Abruptes Ende bei der BOB

Schnell waren sich Vertraute Seegers, darunter auch der Tegernseer Bürgermeister Peter Janssen sicher: „Das war ein Rauswurf”. Die führenden Politiker des Landkreises wollten daraufhin diesen „unfairen Umgang mit Seeger“ nicht akzeptieren und forderten in einem offenen Brief gemeinsam mit Landrat Jakob Kreidl vom BOB Mutterkonzern Veolia die Wiedereinsetzung des 58-jährigen als Geschäftsführer der Bayerischen Oberlandbahn. Ein Wunsch, der letztlich nicht erhört wurde.

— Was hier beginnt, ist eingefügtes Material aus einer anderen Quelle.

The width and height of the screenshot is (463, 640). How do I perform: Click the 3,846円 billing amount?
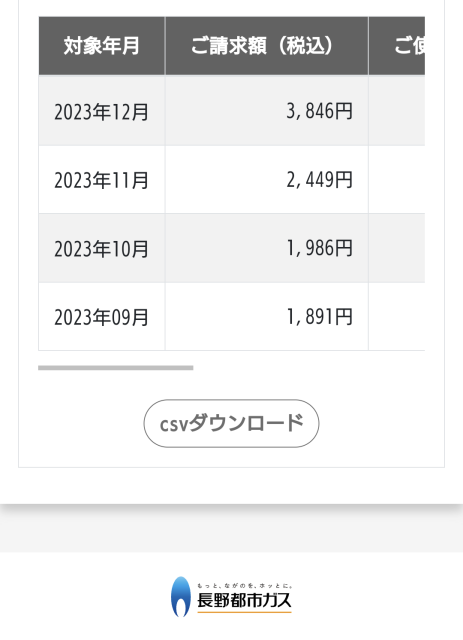pyautogui.click(x=319, y=111)
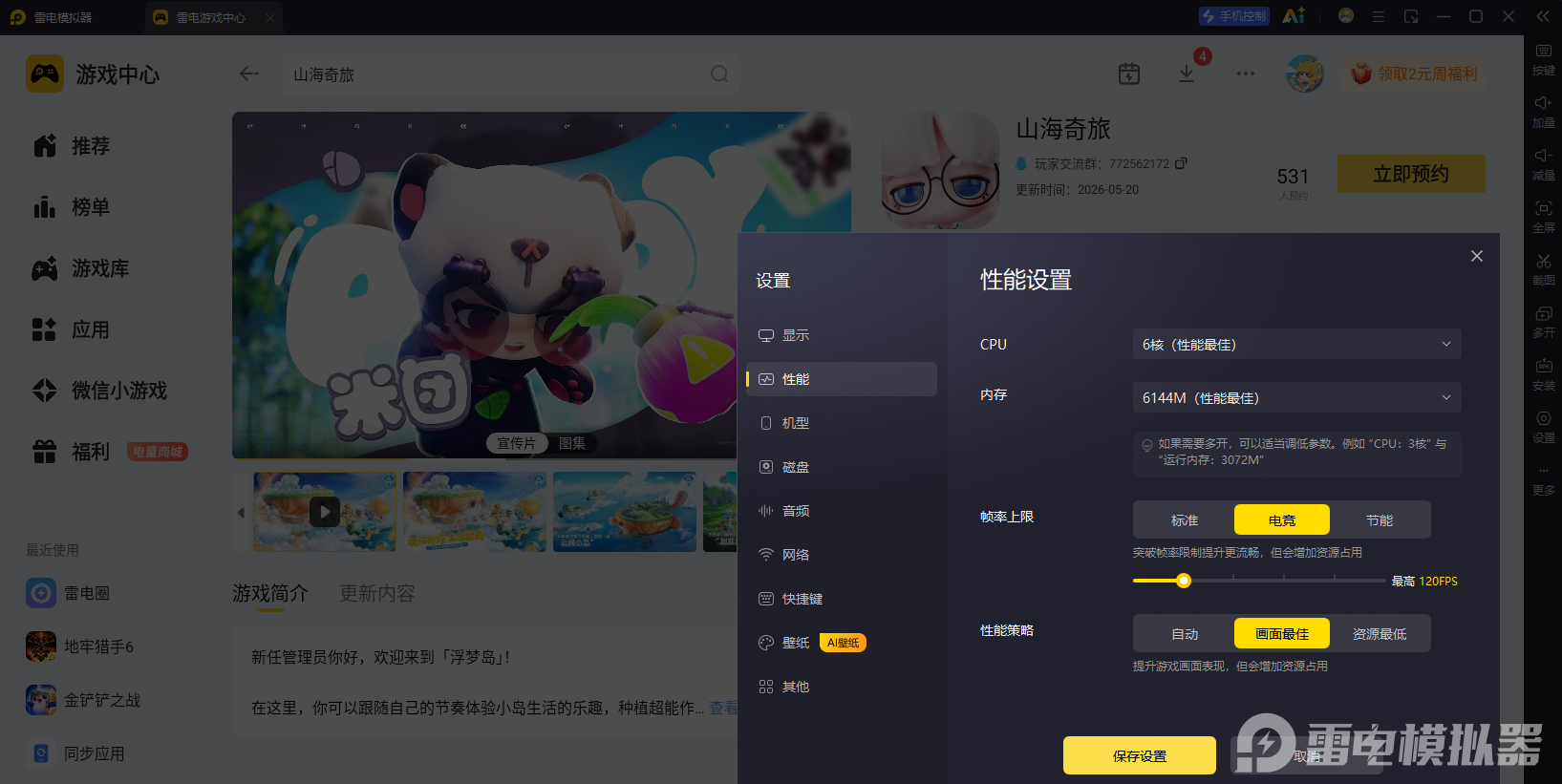Click the back arrow icon
1562x784 pixels.
point(249,74)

Im April 2013 einigte sich Seeger schließlich mit der Veolia Gruppe vor Gericht auf einen Vergleich und eine Abfindung im niedrigen sechsstelligen Bereich. Er hatte seien ehemaligen Arbeitgeber zuvor wegen Nichteinhaltung des Kündigungsschutzes verklagt. Seit 1. Mai hat der Eisenbahner zudem einen neuen Job. Er ist Geschäftsführer der Tegernsee Bahn. Wie sich nun herausstellt, liegt den Verantwortlichem im Landkreis und speziell im Tal viel daran, Heino Seeger als Fachmann zu halten.

Seeger kommt Bitte von Ilse Aigner nach

Erst seit kurzem bekannt ist jedoch, dass offenbar auch die Politik auf Landesebene seine Kompetenz im Gebiet des Eisenbahn und Schienenverkehrs schätzt. Seine Expertise soll er nun auch zu Gunsten der CSU im Bayerischen Landtag einbringen. Denn Seeger steht auf der Kandidatenliste der Partei für die bayerische Landtagswahl. Genauer gesagt wird er auf Platz 37 der Oberbayernliste geführt.

Die Idee sich aufstellen zu lassen, kam dabei von höchster Stelle. “Ilse Aigner und Alexander Radwan haben mich gefragt, ob ich mir vorstellen könnte, für den Landtag zu kandidieren. Und da die beiden mir schon häufiger geholfen haben, konnte ich diese Bitte nicht abschlagen.” In Kontakt stehe man schon länger, so Seeger. Aigner brauche nach eigener Aussage noch einen Experten für Schienenverkehr. “Und dafür stehe ich natürlich gerne zur Verfügung.”

Ob Seeger tatsächlich Chancen auf den Einzug in den Landtag hat, entscheiden die Wähler am 15. September.